ACTIVITY: Among the lines below, restate word for word only those from the line with "Accept all cookies (778, 2446)" through the line with "Byleth (Male) B18-001SR Super Rare (219, 564)", with both end lines kept.

[INFORMATION PROVIDED — start]

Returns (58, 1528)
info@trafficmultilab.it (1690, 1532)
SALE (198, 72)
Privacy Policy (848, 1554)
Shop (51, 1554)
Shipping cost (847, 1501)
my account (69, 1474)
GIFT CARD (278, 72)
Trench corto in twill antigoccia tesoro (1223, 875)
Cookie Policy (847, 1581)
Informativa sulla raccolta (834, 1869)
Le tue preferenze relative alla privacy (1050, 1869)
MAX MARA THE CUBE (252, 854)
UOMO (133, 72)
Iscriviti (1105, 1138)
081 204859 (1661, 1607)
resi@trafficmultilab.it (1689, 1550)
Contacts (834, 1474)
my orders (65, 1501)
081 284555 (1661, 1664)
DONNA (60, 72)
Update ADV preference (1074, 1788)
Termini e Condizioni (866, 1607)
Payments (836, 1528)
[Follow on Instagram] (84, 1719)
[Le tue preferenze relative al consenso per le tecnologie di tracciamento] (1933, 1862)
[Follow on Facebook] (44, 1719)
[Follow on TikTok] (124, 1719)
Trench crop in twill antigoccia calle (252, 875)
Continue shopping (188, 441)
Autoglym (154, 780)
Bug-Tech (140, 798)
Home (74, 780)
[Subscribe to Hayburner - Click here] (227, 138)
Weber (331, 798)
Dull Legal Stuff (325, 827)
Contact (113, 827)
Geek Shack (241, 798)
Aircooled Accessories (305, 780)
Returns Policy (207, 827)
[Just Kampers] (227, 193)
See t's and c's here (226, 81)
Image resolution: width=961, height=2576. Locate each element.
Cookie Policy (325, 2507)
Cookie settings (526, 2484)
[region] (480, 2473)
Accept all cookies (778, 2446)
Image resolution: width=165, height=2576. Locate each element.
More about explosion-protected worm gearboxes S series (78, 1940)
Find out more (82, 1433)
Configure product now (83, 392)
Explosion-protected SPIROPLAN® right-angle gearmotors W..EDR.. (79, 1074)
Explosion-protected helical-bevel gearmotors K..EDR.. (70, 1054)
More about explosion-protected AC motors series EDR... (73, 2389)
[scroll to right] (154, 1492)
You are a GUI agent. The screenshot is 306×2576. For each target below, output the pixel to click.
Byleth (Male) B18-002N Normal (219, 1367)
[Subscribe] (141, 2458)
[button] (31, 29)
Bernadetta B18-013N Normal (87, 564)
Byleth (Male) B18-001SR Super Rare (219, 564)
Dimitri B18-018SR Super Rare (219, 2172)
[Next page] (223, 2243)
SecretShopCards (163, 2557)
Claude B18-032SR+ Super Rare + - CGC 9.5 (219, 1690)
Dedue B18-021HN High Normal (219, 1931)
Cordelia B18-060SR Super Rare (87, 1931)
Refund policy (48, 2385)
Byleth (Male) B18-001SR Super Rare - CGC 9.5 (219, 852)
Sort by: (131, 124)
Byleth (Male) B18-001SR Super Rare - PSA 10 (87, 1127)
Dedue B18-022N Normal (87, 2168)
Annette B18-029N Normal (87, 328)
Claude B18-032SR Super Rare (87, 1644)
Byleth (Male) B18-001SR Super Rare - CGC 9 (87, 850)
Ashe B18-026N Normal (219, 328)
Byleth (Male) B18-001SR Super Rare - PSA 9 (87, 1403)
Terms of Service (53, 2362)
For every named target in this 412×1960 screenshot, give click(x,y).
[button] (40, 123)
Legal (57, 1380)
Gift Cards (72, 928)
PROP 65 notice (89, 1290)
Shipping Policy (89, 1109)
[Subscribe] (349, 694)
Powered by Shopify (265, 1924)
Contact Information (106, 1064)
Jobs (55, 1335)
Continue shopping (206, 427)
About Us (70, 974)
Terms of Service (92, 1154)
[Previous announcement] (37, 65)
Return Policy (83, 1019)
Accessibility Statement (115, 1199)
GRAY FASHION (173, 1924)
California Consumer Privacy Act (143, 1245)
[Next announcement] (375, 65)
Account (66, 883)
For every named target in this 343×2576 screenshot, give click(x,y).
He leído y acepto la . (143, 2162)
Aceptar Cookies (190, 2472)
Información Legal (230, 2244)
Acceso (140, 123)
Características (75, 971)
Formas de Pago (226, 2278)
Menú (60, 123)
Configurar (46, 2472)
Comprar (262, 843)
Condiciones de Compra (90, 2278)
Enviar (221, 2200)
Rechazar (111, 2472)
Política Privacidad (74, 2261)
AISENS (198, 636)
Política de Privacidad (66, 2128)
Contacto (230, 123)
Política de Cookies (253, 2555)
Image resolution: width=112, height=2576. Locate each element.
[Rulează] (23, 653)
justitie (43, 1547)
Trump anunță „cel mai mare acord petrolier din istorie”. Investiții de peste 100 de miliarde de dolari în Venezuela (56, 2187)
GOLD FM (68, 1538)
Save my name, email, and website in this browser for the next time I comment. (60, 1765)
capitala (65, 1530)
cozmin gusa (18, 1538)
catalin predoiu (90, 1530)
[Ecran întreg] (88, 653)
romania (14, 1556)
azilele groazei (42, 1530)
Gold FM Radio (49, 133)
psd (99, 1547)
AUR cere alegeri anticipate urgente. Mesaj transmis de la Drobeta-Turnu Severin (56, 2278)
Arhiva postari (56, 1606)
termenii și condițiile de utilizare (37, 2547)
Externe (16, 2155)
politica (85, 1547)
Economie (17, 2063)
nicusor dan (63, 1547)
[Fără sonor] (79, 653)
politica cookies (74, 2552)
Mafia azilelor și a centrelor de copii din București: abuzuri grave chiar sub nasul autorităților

[INFORMATION PROVIDED — finish]

ANSWER FOR THE TASK:
Accept all cookies (778, 2446)
Image resolution: width=165, height=2576. Locate each element.
More about explosion-protected worm gearboxes S series (78, 1940)
Find out more (82, 1433)
Configure product now (83, 392)
Explosion-protected SPIROPLAN® right-angle gearmotors W..EDR.. (79, 1074)
Explosion-protected helical-bevel gearmotors K..EDR.. (70, 1054)
More about explosion-protected AC motors series EDR... (73, 2389)
[scroll to right] (154, 1492)
You are a GUI agent. The screenshot is 306×2576. For each target below, output the pixel to click.
Byleth (Male) B18-002N Normal (219, 1367)
[Subscribe] (141, 2458)
[button] (31, 29)
Bernadetta B18-013N Normal (87, 564)
Byleth (Male) B18-001SR Super Rare (219, 564)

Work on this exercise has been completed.